[What you need to do]
Send back the entries exactly as they were given.

[Data]
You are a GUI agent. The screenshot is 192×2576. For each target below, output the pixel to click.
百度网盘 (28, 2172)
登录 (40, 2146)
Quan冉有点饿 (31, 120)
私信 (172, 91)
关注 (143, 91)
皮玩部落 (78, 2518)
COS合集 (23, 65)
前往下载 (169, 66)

[Solution for this exercise]
You are a GUI agent. The screenshot is 192×2576. For each target below, output the pixel to click.
百度网盘 (28, 2172)
登录 (40, 2146)
Quan冉有点饿 (31, 120)
私信 (172, 91)
关注 (143, 91)
皮玩部落 (78, 2518)
COS合集 (23, 65)
前往下载 (169, 66)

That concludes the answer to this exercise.